According to Chad Stalzer, owner of Chad Stalzer productions, Walker is a successful comedian because he plays the middle line. Having hired Walker at several of his venues, Stalzer notes that by making fun of all sides, Walker creates an environment where the audience believes it’s okay to laugh about racial stereotypes.
“That’s basically what comedy is about, bringing forth things that make you uncomfortable and shedding light on them so you can laugh about it,” says Stalzer. “The humor comes from human vulnerability and everyone has felt that regardless of their race.”
Knowing that the audience’s reaction to his comedy is vital, Walker views his profession as a battle. People have to like you first if they are going to listen to what you have to say, and it is imperative that the comedian adjusts to his audience.
“The audience is the deciding factor,” Walker remarks. “Comedy is the only profession that allows people that know nothing about what you do decide if it’s working. It’s an odd career to sit there and let them judge you.”
Although he feels that being a comedian can be a difficult and lonely job, Walker presses on because of the incredible feeling he gets from making people laugh.
“It’s the biggest high in the world,” shares Walker. “Or it’s the most naked you will ever feel if you don’t get that laughter. But when it works, it’s magical.”
In contrast to the one-man show analogy Walker uses to describe his act, the challenges of his profession create a strong sense of unity – a brotherhood – among fellow comedians.
At a recent San Francisco Comedy Competition, Walker judged the show in support of many of his friends involved. Afterwards he joined the dozen or so comedians in the narrow hallway backstage to rehash the night’s performances.
Tapan Trivedi, an East-Indian comic, shares jokes with Walker while seated in a brightly lit dressing room, critiquing his performance. Trivedi also uses racial humor and observations in his act because he believes it is the best way to address this important issue in America.

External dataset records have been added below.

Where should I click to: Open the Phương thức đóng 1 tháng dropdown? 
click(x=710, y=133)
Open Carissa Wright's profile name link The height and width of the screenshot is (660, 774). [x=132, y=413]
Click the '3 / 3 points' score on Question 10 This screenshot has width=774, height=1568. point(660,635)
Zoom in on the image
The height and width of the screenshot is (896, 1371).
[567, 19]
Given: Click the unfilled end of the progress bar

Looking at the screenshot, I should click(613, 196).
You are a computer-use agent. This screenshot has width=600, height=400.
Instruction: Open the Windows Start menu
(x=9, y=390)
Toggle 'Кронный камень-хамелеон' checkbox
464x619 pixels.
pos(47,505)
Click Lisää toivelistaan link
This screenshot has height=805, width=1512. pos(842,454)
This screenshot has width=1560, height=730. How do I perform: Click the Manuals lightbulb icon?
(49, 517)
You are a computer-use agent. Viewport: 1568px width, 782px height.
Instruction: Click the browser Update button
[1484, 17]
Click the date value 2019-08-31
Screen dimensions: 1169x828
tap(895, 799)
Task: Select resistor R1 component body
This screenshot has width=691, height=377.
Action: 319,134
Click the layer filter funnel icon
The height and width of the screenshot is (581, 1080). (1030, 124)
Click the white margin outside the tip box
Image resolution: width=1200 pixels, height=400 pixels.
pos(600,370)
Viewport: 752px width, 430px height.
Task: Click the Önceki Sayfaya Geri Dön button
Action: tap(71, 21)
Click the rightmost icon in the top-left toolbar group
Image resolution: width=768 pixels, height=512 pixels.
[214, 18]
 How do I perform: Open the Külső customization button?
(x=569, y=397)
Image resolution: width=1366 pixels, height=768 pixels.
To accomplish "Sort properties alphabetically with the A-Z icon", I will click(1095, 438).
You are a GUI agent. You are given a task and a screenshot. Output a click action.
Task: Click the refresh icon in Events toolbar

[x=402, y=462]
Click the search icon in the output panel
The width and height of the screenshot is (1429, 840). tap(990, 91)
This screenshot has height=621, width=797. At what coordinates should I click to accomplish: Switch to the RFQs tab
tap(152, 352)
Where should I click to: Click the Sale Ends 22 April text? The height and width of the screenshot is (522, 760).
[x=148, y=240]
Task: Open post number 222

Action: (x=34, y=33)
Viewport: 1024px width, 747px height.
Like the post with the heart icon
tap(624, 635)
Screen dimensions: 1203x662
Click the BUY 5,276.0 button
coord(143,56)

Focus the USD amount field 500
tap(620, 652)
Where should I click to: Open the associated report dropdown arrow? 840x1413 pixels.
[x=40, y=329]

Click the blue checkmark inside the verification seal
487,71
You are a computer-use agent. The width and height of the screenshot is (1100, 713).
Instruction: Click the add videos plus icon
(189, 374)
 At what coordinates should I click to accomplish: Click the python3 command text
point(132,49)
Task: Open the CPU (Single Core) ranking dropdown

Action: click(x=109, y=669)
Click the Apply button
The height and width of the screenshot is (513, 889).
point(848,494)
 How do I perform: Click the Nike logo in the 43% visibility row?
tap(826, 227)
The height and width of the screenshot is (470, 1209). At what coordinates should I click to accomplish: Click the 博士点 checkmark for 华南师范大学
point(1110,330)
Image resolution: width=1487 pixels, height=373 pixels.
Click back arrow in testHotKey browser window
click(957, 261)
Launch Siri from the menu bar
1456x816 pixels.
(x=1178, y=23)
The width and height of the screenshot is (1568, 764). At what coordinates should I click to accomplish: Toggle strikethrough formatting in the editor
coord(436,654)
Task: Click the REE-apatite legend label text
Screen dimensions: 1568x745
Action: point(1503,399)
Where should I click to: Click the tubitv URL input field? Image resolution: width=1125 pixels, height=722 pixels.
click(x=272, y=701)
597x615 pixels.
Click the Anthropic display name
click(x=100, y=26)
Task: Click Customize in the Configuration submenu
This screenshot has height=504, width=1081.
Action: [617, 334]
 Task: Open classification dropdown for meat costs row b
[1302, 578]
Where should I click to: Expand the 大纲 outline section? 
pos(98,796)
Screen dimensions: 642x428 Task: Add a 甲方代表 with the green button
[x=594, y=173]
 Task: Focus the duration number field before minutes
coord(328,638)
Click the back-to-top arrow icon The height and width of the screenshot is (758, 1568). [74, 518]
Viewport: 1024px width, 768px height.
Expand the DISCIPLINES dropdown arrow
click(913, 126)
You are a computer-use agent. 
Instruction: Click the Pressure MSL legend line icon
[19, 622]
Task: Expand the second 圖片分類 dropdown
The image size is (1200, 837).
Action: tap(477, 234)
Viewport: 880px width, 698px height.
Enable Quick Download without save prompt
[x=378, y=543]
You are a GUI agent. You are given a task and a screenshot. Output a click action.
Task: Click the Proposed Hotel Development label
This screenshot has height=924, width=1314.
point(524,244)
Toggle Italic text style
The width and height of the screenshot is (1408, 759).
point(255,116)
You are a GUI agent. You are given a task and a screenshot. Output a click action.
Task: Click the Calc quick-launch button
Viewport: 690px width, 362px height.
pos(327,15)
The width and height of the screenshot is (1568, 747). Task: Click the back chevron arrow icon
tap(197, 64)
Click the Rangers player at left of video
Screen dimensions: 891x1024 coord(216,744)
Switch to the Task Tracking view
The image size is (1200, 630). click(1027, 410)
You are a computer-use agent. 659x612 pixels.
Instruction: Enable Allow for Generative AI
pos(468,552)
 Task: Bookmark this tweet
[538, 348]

“Race is a loaded subject, but almost every hairy subject needs to be tackled,” Trivedi comments. “That’s the precise reason why standup or laughter has such great power, because once you laugh at something you have acknowledged its existence in your life. That’s the comedian’s job to bring it out in the open…how you deal with it is your own thing.”
Asian American comedian Paul Ogata is also seated in the small, communal dressing room. He agrees with his fellow comics that audiences are often afraid to laugh at racial humor.
“The problem is that we are all racist but we’re all in denial,” says Ogata. “The hope is that by touching on these subjects onstage, the light goes on in people’s head and they say ‘he’s right I do think those things. I do, do those things’ and it then creates an awareness in people.”
Back in the community theatre, Walker explains with arms crossed that the worst insult you could ever call a comedian is a “hack,” which means their material is old and unoriginal. Certain racial jokes, such as the n word, are becoming “hack,” and this is an area that Walker prefers to stay away from.
Because he’s a minority comedian, there is a lot of material that Walker feels he can get away with but won’t simply because it’s not his style. Instead, Walker keeps to a formula he has used since he was first starting out -- writing what he knows.
Using laughter, Walker shares with his audience the lesson he learned back when he was a fearful boy sitting on his bed waiting for his father – don’t play into people’s stereotypes.
“He reminded me that you’ve got to step up,” Walker says. “You got to make other people see that your race is not what they stereotypically think it is. And this is the greatest gift he ever could have given me.”